We’ve survived heroin addiction where we laid awake in bed at night scared she would die. We somehow made it through petitioning the court for substance abuse treatment, the state filing a mental health committal against her and waking up one morning to discover she had vanished in the middle of the night in efforts to evade the court order.
I searched, piecing together every clue, working closely with the police who let her slip through their fingers 600 miles away, 24 hours after we reported she was gone. Several weeks later I found her 1500 miles from home. She wouldn’t speak with me. She told me I was crazy because I hunted her down. My husband flew out to meet with her. At 20 years old she refused to come back and chose homelessness instead of the help she so desperately needed.
Even now, with her sleeping safely across the hall from me I barely rest peacefully in fear it may happen again.

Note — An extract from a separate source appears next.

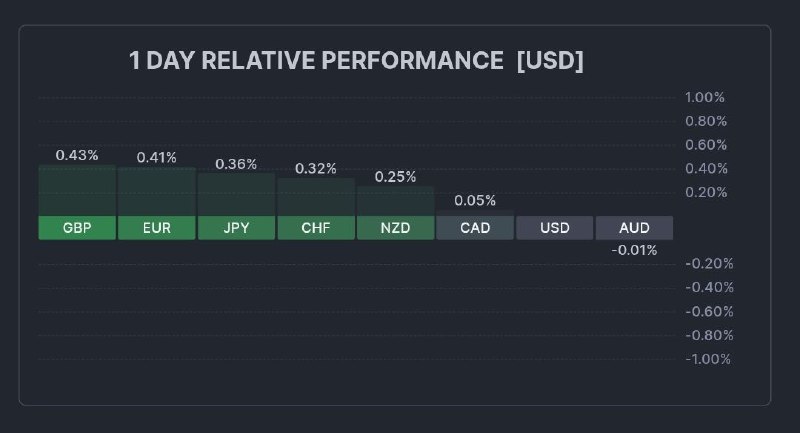
Task: Click the CHF currency label
Action: pyautogui.click(x=316, y=228)
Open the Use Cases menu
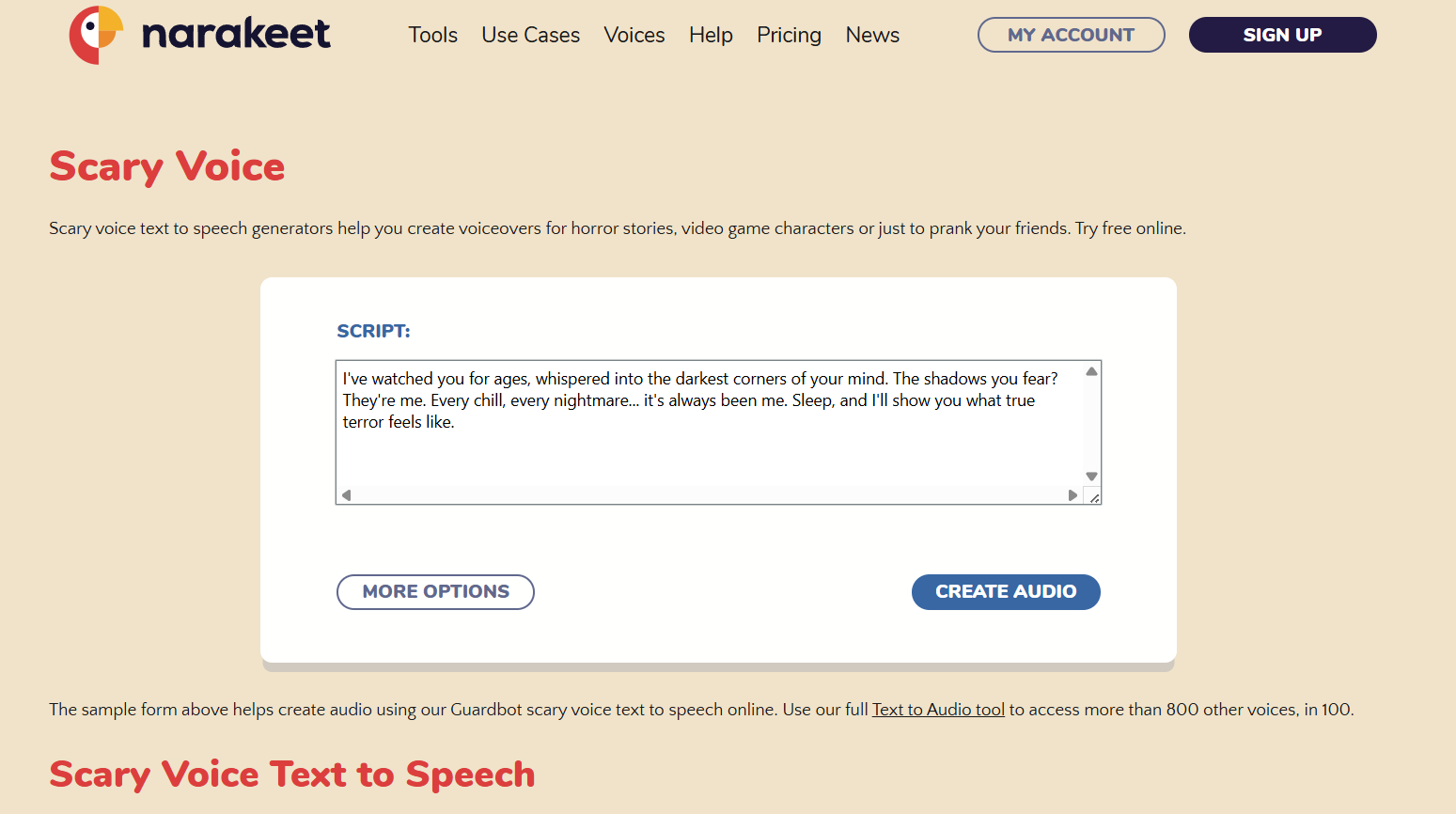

We went as far as to build a skate ramp in our own backyard so we’re right there to call an ambulance whenever deemed needed.
We caught a glimpse of the small boy’s parents in the distance walking toward him when the buzzer buzzed again. I grabbed my husband’s hand. He’ll be fine, I said. If I knew then what I know now, falling off a bike rack is harmless.
My husband agreed. You’re right, he chuckled. Our kids have altered our baseline.
It’s true. At times it has been hell but as parents, we love them just the same.